Hi David,

I think you may have already addressed the following issues in email, but I don't see the results rolled onto the wiki page. Please pardon my nitpicking. This kind of discussion turns me into a tiresome, pedantic Mr. Hyde:

1) The cardinal rule. I recommend wordsmithing the cardinal rule: "The goal is to allow any application written against the public interfaces an older version of Derby can run, without any changes, against a newer version of Derby." To me the following formulation reads better "This is our goal: An application which ran against Derby yesterday will run against a higher version of Derby tomorrow."

But is that really the cardinal rule? Maybe we really mean this: "This is our goal: An application which runs against a Derby release today will also run tomorrow against the next minor release. We strive to minimize churn for applications migrating to the next major release of Derby. However these migrations may entail application changes."


2) Bug fixing policy.

I think that the Exceptions section should say explicitly that "It is OK for minor releases to fix bugs in our implementation of the standards, even if those fixes break existing applications." Bugfixes can and do break applications and so violate the cardinal rule. Here are some more examples:

2a) Wrong query results. The correct results may break applications which are either unaware of the problem or which have already written compensatory logic to patch over our error. Correct results may slow down the query's performance and the customer may consider this degradation intolerable.

2b) Our DRDA implementation may incorrectly transport datatypes not recognized by DRDA. Conforming to the DRDA spec may mean removing this transport capability and breaking applications which select the unsupported datatypes.


3) Client/server compatibility.

I would expect to find these rules spelled out on the wiki page. It is not clear to me that you can deduce client/server compatibility from the cardinal rule. Are these the rules?

3a) A major release number defines a family of compatible Derby clients and servers. Derby clients and servers can interoperate provided that they share the same major release number. Say that an application currently runs using a client and server from the same family. The application will continue to run if the client upgrades to the next minor release. The application will also run if the server upgrades to the next minor release.

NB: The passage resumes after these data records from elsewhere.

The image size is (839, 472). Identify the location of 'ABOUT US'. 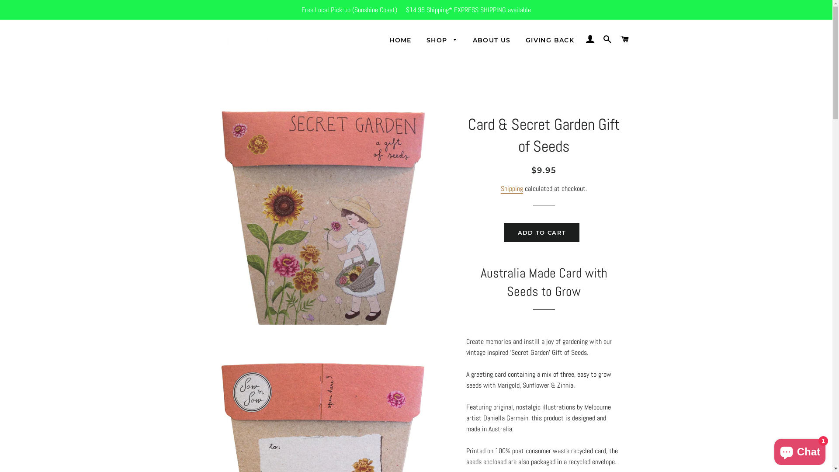
(492, 40).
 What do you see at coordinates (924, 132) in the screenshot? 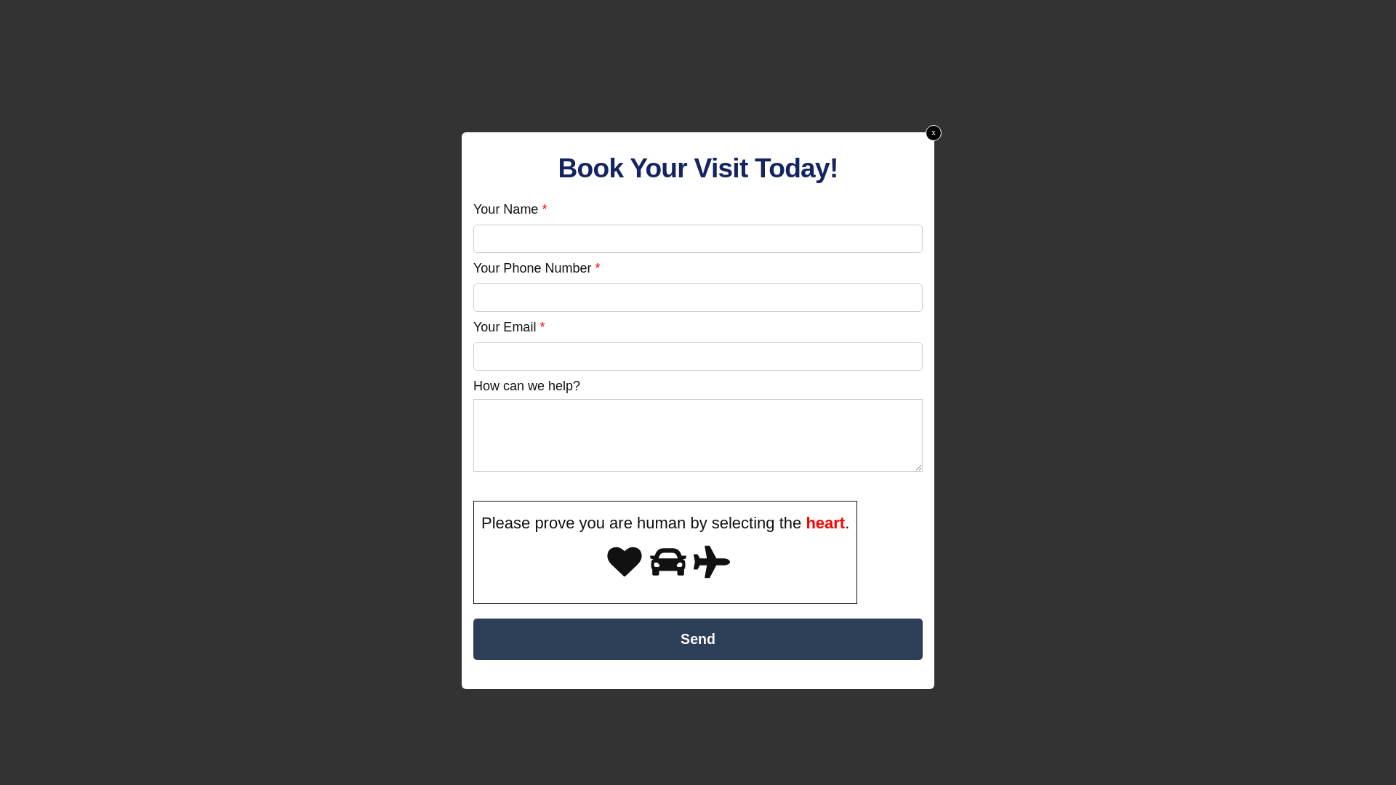
I see `'x'` at bounding box center [924, 132].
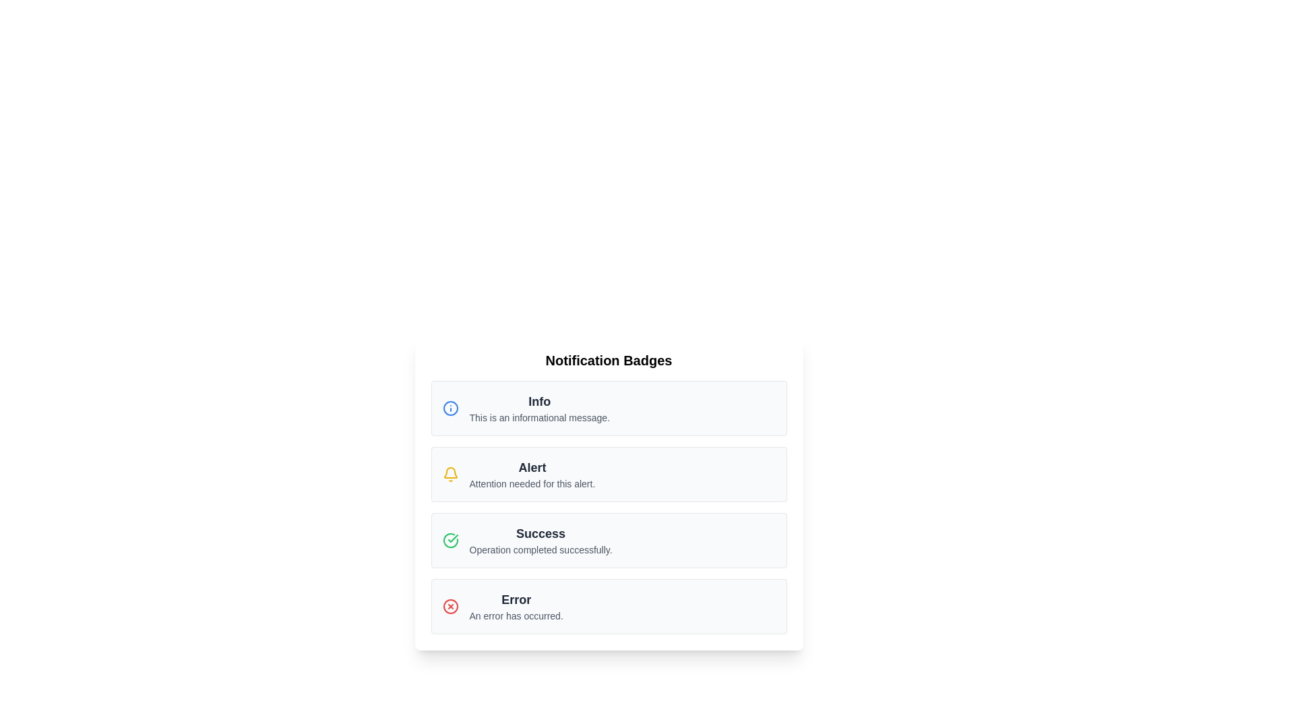 The height and width of the screenshot is (728, 1294). I want to click on the error icon located in the 'Error' notification badge, which is positioned to the left of the text 'An error has occurred.', so click(450, 605).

3b) We strive to minimize incompatiblities across release families. However, we do not guarantee that a client will interoperate with a server having a different major release number. If an application upgrades its client to a new major release, the server may have to upgrade to the new release family too. Similarly, if an application upgrades its server to a new major release, the client may need to upgrade too.


4) Interface table.

Here my pedantry goes super-nova: The Comments column for the System catalogs notes that adding columns is considered a compabible change. Parallel remarks should be added to the Comments columns for SQL language, JDBC, Published API, DRDA, Metadata Procedures, SQLStates, Tools, and various Properties: For instance, a minor release can implement additional SQL features, additional JDBC methods, add new methods to the Published API, implement additional DRDA datatypes, add new Metadata Procedures, add more SQLStates, add more Tools, add more commands and arguments to Tools, and add more Properties..


5) Copy editting.

In the Interface Table, "Jar file manifest entires" should read "Jar file manifest entries".

Thanks,
-Rick

David W. Van Couvering wrote:

It's been awfully quiet out there. Are there really no other opinions about this. One little peep from Dan and another from Kathey, and we're done? Is this the derby-dev alias I know and love?

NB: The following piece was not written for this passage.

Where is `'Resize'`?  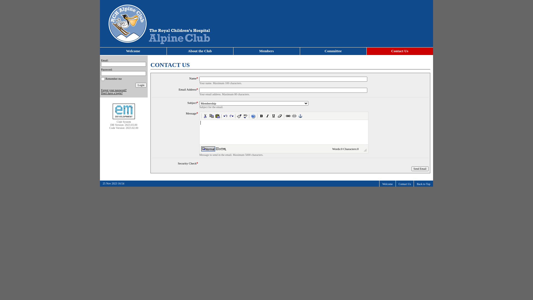
'Resize' is located at coordinates (365, 150).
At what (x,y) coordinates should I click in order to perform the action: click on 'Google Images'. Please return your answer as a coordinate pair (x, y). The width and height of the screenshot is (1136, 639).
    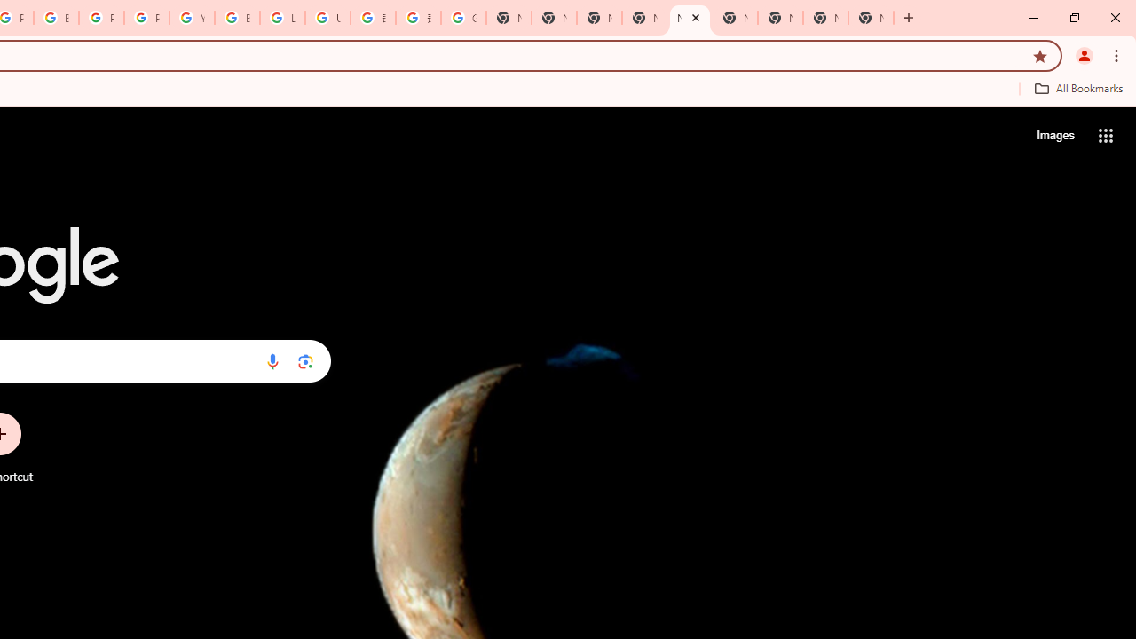
    Looking at the image, I should click on (463, 18).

I mean, maybe it's just *that* good that there is no debate, but somehow, I wonder...

I'll give it another 24 hours, and if there are no other comments, I'm going to basically take the contents of these page and put them up for a vote. If the vote passes, I'll migrate the contents of the vote to the "main" web site so that our "contracts" around these interfaces stabilities are more or less set in stone, as it were.

David

David W. Van Couvering wrote:

Hi, all. I would like to propose that we have a discussion, in preparation for (at some time in the future) a vote on the interface table I put together at

http://wiki.apache.org/db-derby/ForwardCompatibility

The approach I was thinking of is:

- everybody who is interested take a look at this table, and raise issues as needed

- discussion ensues as needed

- I will incrementally update the Wiki page when it seems there is a consensus on a particular issue

Once things have somewhat stabilized (and where there is contention, people are starting to repeat themselves :)), I'll then I'll hold a vote. The vote email will contain the relevant text and the interface table from the Wiki page, so that we know what we're voting on and so that it ends up in the archives.

This interface table would be for the next release of Derby (10.1.3 or 10.2, whichever comes first).

I would like to suggest that if you want to discuss the stability classification of a *particular* interface, you do so with a separate, specific email subject line, so that those who may be interested will notice and participate.

How does this sound?

Does anyone think we need to vote on the interface taxonomy and the definition of an interface separate from the stability classifications given to each interface?